Following this, Andrew worked practically in design with mills in Scotland, England and Ireland, and subsequently in 1960, set up privately as a textile consultant with Scottish Harris Tweed Trade, Otterburn Mill in England (mainly export to USA, Canada and Japan), McNutt Hand Weavers of Co. Donegal, and St. Patrick & Carbury Woollen Mills in Co. Cork. He also worked with a group of Yorkshire fancy yarn spinners on Donegal yarns, loop yarns, boucle, etc. advising on colour and texture.

In 1972, after 12 years of global travelling, Andrew decided to start his own manufacturing company. By purchasing warping, drawing, twisting and weaving equipment from a closing mill, and having initially rented, he bought the premises at Forest Mill to commence manufacturing. Initially this was for tie fabric or neckwear, but as the market was not sufficiently large to provide work for 8 looms, this soon progressed into ladies Shetlands, lambswools, cashmeres, etc., quickly followed by specialist fabrics such as District Checks, unusual travel rugs, scarves and specially designed tartans.

When Otterburn Mill ceased manufacturing in 1977, Andrew Elliot Ltd took over the full production of their Baby Rugs and Tweeds.

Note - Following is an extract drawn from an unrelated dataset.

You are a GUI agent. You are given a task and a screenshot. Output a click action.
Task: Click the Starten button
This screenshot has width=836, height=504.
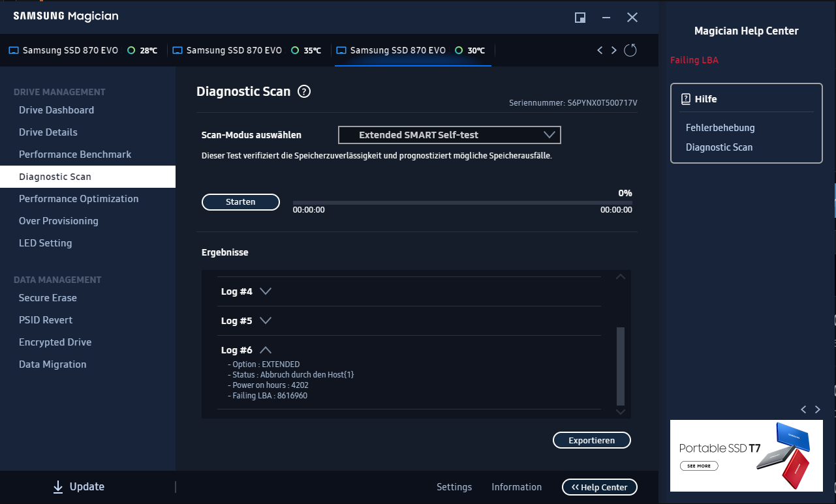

Since then the company has specialised in interior design fabrics, and other unusual textures that larger mills cannot simulate.


The weaving looms are shuttle operated and can handle up to 6 or 7 weft colourways, i.e. the crossing colours. Widths of finished fabrics if necessary can be up to 70”, and threads per inch can be handled as low as 4 up to 80 per inch. The looms were made in the village of Dobcross in Yorkshire, the oldest of which dates from 1926, and most recent from 1960.


The oldest machine on site dates from around 1900, called a twister or throstle (as it sings like a thrush), and can 2, 3 or 4 ply threads together to give unusual colour blends. This was made by Boyd’s of Glasgow and although old, can cope with the finest of cashmeres.